The prices of fertilizer, essential for maximizing a crop's potential, have gone up because of more worldwide demand, high freight rates and stubbornly high natural gas prices, according to the Tennessee Farmers Cooperative, owned by 70,000 farmers in the state.
"The cost of putting out the crops is more daunting this year," said Delton C. Gerloff, agricultural economics professor at the University of Tennessee-Knoxville.
For example, DAP, a fertilizer used for beans, corn, pastures and cotton, sold last year for $398 a ton. This year, it sells for $1,000 a ton, according to Arkansas-based Oakley Fertilizer Inc.
Local farmers of a broad range of crops say they're hurt by the price increases.
But analysts said farmers who raise cattle may be hurt the most, because of the need to fertilize pastures and the fact that high grain prices used to feed cattle have outstripped the sales prices for beef cattle.
"This is one of those years where you're just going to have to hang in there," said Ronnie Barron, the University of Tennessee's extension agent for agriculture programs in Cheatham County.
"When you take into account extremely high fertilizer prices, it pretty much wipes out that profit margin."
Tennessee crops and pastures rely on fertilizers made from nitrogen, phosphorous and potassium, and these ingredients can boost yields 20 percent to 25 percent on average, said associate professor Hugh Savoy at the University of Tennessee-Knoxville.

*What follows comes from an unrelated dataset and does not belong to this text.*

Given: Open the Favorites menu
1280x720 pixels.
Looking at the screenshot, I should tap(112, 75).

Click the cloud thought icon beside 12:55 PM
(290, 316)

Big fertilizer producers such as Calgary, Alberta-based Agrium Inc. have seen a financial boon with the rising prices. Agrium Inc.said its first-quarter net earnings jumped to $195 million, up from a net loss of $11 million a year ago.
"There is certainly tightness in the market, and at times we need to manage how much you commit to," said Ashley Harris, an Agrium spokesman. Agrium is evaluating plans to expand its potash operations and will complete a nitrogen plant in Egypt in 2010.

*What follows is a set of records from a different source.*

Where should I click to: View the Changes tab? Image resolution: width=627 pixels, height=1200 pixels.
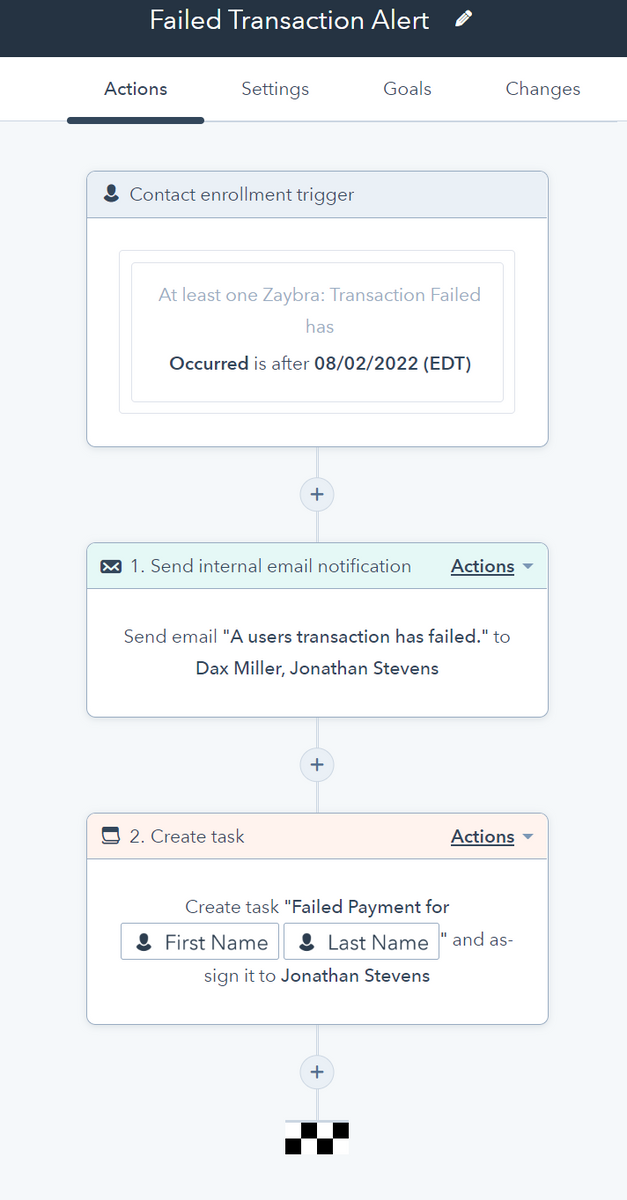(x=542, y=89)
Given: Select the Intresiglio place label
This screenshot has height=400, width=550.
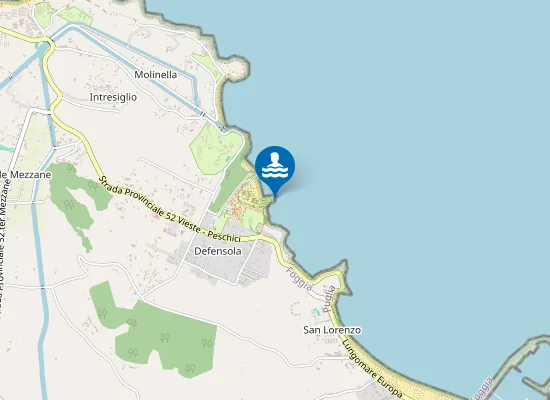Looking at the screenshot, I should pos(113,97).
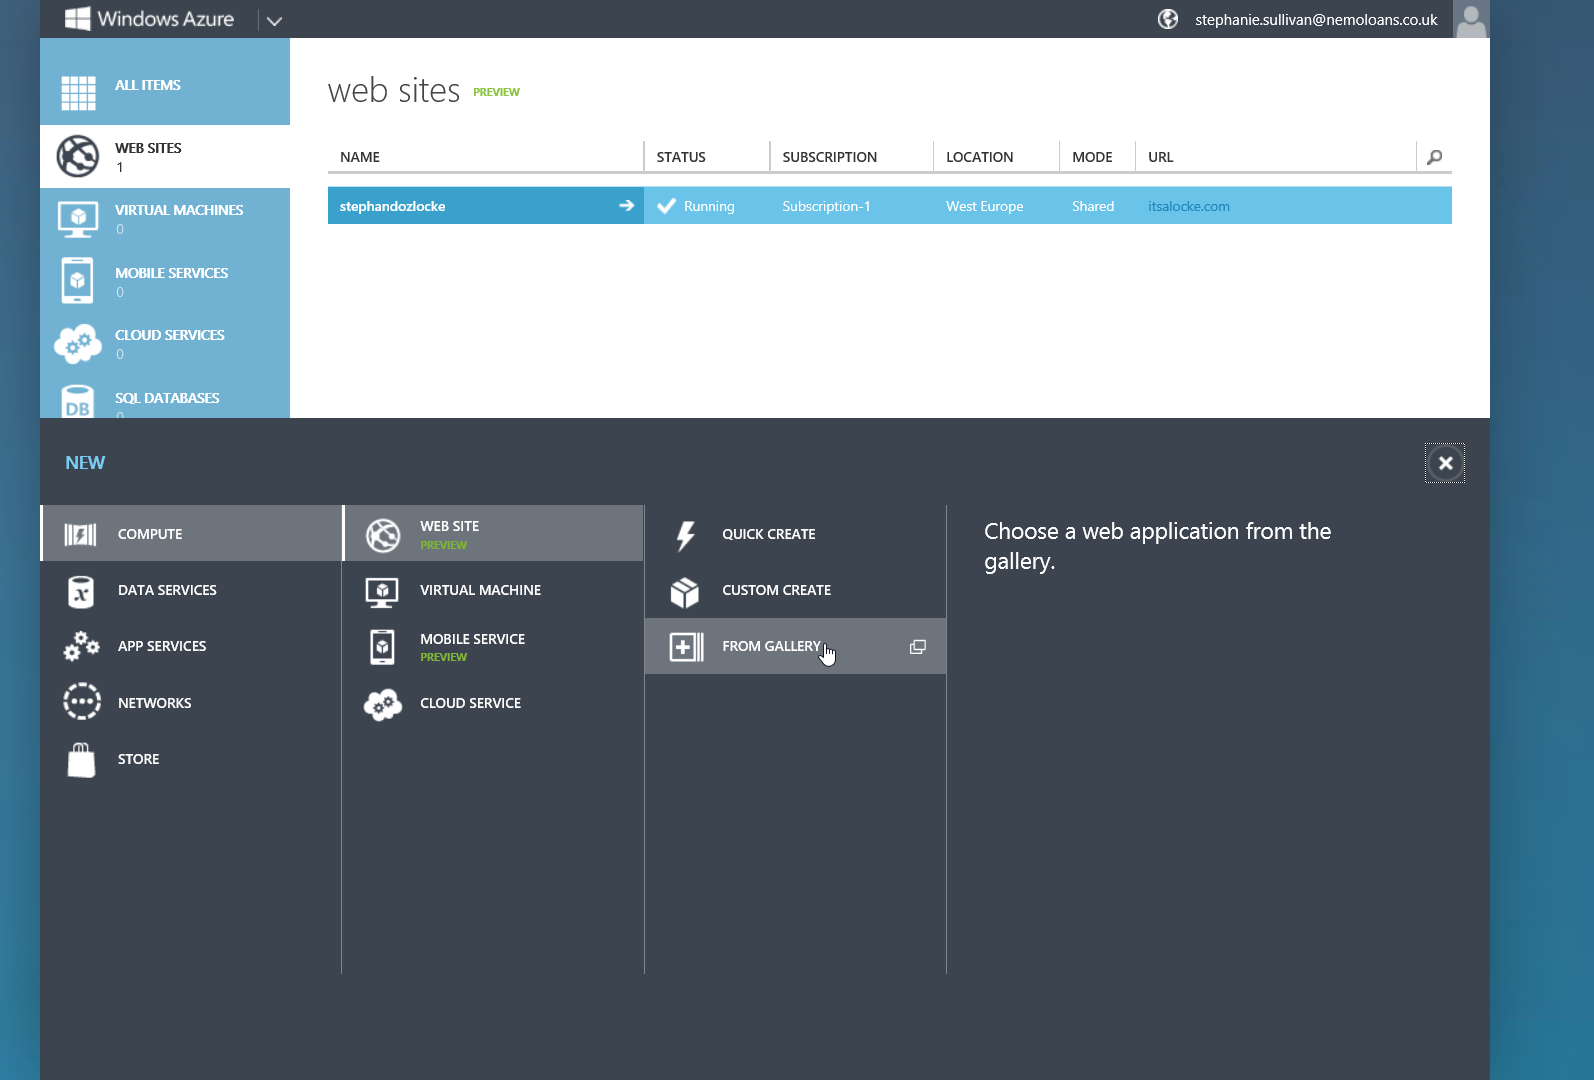The image size is (1594, 1080).
Task: Choose Virtual Machine under Compute
Action: [x=480, y=590]
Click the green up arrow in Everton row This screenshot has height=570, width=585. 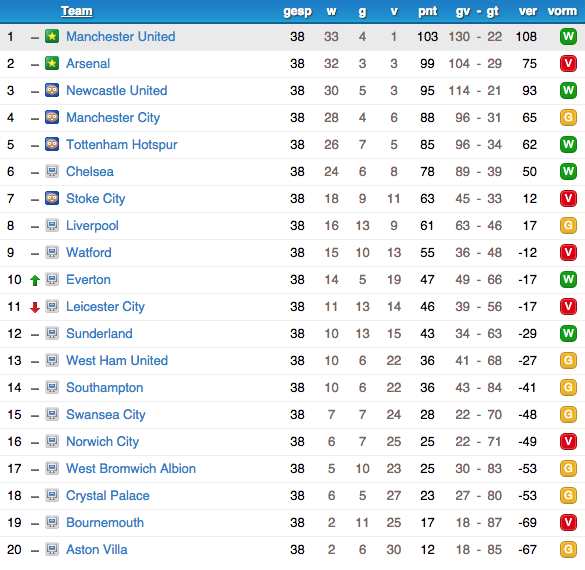(x=35, y=280)
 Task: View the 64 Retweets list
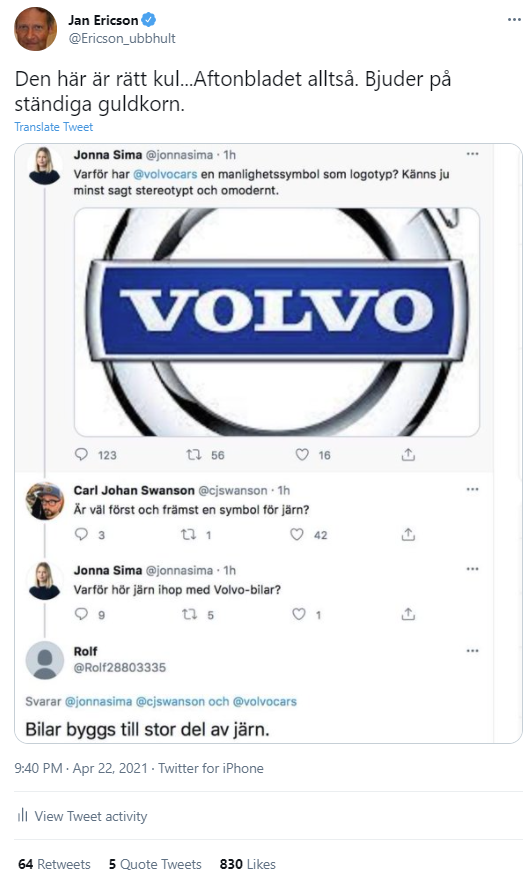tap(54, 864)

"We still see a healthy margin for the farmers and that is proven by the healthy demand for the products," Harris said.
Already, some analysts are saying some agricultural stocks such as Potash Corp. of Saskatchewan Inc. do have the potential to continue to grow because of higher food demand from countries such as China.
"I think the sector in general has plenty of growth left ahead of it," said Morningstar agricultural stock analyst Ben Johnson in Chicago.
Gerloff said this is a crucial year for farmers in part because many are trying to recover from reduced crop yields last year due to drought, and now they're dealing with higher fuel and fertilizer costs.
Dement, who had a normal yield on only about one-third of his soybean crop last year because of the drought, said he hopes to have better results on his 150 acres of this year.
"That's the beauty of farming: We're the biggest gamblers on earth," the Lascassas farmer said. "We pay our good money for seeds and fertilizers and pray for rain. Generally the odds are against us."